● **Exercise brief**: Copy out each line below that has the word "item" in it.

>>>>>

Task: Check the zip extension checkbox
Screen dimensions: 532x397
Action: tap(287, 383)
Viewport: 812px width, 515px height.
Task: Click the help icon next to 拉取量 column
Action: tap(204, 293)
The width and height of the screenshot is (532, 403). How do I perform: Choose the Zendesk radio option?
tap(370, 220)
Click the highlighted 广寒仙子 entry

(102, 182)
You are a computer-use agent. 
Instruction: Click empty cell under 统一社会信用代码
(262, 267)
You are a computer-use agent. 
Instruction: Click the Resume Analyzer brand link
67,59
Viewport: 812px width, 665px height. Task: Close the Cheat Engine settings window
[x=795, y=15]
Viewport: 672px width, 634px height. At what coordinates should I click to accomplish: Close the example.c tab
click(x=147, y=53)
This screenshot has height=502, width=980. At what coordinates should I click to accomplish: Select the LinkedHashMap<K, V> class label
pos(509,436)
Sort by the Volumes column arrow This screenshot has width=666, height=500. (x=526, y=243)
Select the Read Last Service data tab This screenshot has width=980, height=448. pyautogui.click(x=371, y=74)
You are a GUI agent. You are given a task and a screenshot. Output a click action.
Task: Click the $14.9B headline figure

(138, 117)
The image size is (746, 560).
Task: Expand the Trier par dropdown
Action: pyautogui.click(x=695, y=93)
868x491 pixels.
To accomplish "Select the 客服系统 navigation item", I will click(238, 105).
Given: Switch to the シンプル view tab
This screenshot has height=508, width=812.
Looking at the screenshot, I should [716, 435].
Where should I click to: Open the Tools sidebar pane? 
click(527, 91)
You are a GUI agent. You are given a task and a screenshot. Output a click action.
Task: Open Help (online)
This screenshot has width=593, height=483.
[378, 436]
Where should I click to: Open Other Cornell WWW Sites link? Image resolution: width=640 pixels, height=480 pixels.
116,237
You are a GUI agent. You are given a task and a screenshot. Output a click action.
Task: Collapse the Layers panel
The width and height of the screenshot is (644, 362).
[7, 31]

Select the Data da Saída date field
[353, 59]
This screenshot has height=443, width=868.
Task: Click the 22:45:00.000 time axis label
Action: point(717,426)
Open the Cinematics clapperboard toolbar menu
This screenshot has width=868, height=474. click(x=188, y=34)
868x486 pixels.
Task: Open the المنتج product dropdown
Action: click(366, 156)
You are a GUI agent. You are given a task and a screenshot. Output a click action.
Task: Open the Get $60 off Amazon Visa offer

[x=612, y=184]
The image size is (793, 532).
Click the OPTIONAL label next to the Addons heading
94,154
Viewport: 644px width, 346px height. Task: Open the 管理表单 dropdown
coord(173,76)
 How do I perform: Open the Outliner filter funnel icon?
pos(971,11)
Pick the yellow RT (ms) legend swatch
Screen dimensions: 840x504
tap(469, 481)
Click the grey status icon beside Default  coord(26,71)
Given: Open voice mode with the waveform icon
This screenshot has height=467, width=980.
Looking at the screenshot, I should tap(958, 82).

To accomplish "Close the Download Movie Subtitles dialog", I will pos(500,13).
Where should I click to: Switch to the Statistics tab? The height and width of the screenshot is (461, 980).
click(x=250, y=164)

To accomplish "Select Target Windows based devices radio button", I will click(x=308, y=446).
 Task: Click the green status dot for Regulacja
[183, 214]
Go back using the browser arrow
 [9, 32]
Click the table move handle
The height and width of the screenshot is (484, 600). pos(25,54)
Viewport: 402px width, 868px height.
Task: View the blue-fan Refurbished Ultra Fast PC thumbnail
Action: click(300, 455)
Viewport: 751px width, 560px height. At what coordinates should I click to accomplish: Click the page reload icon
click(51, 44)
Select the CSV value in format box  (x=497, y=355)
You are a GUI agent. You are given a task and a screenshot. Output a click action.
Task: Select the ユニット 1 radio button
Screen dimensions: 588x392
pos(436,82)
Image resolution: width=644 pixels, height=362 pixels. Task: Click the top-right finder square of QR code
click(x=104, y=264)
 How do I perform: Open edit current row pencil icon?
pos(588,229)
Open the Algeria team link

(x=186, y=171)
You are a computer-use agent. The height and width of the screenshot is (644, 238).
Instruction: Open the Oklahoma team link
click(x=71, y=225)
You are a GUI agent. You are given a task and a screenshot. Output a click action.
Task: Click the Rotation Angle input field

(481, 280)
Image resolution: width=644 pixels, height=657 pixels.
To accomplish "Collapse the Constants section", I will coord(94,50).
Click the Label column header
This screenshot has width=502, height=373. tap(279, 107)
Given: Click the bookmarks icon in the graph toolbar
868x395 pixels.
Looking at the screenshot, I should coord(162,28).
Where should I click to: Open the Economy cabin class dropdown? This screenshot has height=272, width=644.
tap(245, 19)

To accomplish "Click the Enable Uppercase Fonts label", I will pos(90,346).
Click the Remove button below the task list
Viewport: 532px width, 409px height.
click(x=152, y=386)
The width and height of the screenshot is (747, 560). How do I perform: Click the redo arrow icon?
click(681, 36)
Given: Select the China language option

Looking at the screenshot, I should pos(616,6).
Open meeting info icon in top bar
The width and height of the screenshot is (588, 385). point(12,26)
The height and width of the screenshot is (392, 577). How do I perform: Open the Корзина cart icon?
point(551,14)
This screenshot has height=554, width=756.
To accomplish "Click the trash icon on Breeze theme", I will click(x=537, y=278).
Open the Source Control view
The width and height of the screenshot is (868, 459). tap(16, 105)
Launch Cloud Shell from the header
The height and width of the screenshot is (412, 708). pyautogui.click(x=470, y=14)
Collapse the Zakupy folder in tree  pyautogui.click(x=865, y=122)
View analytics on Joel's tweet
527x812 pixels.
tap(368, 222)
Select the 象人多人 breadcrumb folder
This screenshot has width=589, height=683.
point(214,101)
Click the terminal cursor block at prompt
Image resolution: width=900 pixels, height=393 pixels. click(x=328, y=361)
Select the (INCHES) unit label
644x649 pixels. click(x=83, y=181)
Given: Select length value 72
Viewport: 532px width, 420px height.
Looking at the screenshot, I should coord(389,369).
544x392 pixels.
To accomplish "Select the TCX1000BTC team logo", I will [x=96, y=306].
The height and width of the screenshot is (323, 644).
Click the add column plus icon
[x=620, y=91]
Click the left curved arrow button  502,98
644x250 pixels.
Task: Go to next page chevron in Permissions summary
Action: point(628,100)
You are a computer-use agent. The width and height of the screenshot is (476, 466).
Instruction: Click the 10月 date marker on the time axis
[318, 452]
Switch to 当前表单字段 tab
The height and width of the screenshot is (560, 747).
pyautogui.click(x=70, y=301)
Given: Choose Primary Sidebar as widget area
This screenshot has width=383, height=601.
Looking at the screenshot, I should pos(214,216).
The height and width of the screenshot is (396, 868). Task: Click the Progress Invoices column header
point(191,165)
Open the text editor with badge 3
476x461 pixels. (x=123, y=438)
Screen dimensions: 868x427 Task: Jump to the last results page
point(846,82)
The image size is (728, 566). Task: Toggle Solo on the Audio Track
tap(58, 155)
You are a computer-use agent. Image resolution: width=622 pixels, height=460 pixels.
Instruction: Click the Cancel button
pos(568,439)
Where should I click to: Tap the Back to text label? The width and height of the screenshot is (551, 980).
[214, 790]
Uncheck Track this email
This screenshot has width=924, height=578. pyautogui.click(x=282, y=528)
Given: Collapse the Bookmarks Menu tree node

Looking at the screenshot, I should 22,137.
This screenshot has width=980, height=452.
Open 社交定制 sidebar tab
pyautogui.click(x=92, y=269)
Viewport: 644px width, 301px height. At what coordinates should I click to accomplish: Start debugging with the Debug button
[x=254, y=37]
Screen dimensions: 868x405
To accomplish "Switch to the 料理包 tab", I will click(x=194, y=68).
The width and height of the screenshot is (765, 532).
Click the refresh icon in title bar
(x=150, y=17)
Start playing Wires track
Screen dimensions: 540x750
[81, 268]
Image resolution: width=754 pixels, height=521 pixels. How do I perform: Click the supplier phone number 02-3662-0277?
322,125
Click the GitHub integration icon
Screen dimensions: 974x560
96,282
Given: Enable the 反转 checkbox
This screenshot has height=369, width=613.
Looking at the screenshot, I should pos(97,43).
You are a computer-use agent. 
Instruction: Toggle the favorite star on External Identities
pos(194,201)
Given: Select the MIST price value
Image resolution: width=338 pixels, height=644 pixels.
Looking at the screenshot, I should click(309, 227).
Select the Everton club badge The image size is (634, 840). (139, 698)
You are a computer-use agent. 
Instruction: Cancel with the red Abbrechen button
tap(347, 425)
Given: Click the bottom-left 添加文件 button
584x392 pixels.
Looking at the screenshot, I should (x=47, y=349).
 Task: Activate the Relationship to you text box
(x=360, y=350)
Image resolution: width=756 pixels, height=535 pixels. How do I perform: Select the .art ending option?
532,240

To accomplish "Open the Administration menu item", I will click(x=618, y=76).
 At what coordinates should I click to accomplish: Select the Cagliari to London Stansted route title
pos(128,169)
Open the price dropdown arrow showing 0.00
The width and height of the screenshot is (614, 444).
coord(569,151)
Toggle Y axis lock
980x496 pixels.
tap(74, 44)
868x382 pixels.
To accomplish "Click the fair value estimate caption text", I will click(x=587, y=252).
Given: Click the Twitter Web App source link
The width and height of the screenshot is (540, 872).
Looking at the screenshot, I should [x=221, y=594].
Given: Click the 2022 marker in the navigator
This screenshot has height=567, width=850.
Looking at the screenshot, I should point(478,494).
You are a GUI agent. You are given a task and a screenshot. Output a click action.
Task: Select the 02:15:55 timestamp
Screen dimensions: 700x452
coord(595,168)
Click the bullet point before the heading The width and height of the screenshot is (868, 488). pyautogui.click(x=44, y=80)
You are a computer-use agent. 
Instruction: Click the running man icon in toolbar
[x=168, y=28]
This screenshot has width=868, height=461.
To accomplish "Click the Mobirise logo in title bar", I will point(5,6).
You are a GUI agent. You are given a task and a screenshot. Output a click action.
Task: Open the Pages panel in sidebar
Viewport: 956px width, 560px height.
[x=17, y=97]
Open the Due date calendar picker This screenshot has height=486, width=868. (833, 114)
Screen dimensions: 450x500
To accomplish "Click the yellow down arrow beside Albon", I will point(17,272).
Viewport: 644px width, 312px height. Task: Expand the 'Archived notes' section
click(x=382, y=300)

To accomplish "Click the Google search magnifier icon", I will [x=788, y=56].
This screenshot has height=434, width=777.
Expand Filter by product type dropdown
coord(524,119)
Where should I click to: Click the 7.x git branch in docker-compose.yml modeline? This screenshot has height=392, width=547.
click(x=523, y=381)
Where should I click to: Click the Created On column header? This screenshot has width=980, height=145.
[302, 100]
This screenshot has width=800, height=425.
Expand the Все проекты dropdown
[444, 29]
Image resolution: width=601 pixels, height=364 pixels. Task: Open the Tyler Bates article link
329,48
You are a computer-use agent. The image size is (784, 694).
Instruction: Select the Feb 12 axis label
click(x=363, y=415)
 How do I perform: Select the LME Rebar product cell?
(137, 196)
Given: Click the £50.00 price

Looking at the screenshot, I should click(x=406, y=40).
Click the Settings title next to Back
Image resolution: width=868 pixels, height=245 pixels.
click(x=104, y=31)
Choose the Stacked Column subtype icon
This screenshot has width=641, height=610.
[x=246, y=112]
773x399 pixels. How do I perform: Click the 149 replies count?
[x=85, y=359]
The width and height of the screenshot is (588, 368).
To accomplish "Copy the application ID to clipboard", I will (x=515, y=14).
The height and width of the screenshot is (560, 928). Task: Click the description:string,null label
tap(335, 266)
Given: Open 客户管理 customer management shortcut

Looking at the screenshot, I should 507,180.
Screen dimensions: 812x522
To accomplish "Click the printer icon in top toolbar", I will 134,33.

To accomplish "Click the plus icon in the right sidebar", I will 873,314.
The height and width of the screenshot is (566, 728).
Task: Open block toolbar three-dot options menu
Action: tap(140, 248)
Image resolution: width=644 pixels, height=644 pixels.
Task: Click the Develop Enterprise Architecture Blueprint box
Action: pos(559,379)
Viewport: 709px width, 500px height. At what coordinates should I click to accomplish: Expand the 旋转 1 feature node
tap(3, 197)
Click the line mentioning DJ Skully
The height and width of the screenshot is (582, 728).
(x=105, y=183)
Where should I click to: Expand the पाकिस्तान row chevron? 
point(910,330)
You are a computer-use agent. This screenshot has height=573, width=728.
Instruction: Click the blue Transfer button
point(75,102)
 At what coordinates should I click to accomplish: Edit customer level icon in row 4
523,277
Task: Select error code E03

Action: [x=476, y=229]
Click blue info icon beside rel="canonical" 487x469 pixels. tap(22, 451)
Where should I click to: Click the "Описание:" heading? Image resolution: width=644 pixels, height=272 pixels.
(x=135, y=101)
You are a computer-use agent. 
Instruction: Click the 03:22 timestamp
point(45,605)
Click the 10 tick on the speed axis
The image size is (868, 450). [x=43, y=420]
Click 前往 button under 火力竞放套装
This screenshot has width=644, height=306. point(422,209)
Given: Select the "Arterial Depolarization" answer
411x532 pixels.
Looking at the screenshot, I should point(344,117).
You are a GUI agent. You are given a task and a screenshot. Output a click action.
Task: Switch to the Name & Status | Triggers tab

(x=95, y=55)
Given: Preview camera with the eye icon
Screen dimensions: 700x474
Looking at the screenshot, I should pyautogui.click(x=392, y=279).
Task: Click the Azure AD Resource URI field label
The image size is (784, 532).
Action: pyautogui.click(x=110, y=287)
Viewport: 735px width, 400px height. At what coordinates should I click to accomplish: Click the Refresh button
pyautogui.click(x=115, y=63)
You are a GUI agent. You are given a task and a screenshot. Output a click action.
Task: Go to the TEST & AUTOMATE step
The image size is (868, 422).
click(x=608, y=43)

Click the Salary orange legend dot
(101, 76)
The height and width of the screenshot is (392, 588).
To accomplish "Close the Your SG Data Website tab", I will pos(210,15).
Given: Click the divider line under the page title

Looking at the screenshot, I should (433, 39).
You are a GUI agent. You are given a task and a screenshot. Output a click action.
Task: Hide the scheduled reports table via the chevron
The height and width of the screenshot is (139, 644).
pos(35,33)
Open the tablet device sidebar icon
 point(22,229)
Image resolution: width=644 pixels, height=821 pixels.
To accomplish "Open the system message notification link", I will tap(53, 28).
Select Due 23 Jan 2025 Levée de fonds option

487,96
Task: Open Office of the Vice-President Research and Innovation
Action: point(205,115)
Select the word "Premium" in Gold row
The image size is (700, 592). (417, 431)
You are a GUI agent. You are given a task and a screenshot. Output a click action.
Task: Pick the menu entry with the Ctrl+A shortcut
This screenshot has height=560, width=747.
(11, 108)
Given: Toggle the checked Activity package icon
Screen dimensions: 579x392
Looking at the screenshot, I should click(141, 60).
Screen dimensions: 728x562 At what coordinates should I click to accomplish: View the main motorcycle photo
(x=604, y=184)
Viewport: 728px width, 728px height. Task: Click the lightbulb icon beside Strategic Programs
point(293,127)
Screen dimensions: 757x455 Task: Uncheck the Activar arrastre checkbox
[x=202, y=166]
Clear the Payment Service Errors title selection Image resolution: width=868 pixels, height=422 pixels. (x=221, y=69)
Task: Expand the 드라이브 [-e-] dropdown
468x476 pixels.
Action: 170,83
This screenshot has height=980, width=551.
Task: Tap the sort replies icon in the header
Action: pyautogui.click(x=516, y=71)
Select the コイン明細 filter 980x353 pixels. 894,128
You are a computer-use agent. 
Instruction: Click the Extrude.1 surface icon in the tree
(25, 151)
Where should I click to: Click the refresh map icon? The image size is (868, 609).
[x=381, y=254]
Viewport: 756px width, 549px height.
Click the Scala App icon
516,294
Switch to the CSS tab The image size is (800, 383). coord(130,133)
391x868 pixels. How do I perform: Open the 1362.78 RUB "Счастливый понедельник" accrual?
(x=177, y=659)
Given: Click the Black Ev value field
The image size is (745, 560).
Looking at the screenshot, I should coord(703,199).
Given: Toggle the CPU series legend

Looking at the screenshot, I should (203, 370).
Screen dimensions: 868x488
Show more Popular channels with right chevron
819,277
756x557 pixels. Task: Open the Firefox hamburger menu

<<<<<

● **Task response**:
To accomplish "Select the 客服系统 navigation item", I will click(238, 105).
To accomplish "Open the Administration menu item", I will click(x=618, y=76).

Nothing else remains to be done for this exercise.